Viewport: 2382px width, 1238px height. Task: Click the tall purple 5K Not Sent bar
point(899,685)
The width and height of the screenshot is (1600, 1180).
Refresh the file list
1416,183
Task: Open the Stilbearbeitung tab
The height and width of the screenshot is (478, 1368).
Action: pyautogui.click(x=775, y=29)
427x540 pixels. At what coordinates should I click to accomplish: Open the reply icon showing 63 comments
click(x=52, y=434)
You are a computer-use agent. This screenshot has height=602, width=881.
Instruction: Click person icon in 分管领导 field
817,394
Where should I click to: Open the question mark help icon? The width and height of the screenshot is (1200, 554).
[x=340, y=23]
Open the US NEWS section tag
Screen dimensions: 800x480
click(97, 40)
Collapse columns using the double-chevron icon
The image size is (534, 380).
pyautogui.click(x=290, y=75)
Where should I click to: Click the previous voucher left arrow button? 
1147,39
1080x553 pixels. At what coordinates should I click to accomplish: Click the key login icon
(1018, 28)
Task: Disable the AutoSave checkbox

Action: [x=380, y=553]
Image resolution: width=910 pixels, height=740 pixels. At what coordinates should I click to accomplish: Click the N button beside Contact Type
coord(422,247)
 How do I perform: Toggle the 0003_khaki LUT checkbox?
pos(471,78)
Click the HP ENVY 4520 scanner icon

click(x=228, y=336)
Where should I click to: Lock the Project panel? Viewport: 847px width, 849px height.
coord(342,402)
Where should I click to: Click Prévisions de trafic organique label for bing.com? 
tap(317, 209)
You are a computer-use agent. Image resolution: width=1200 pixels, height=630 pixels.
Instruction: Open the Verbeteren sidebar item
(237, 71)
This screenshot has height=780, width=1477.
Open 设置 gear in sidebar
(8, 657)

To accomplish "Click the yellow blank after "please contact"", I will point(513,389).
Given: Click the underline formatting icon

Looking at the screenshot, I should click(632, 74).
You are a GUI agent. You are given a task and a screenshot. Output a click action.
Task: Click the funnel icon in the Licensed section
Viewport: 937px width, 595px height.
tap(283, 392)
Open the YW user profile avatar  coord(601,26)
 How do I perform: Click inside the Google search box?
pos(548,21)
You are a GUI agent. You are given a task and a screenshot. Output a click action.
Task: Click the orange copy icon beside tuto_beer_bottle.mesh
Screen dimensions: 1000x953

********************

Your objective:
What is needed is every line of the records that contains the word "This".

Response area:
You are a computer-use agent. This screenshot has height=602, width=881.
This screenshot has height=780, width=1477.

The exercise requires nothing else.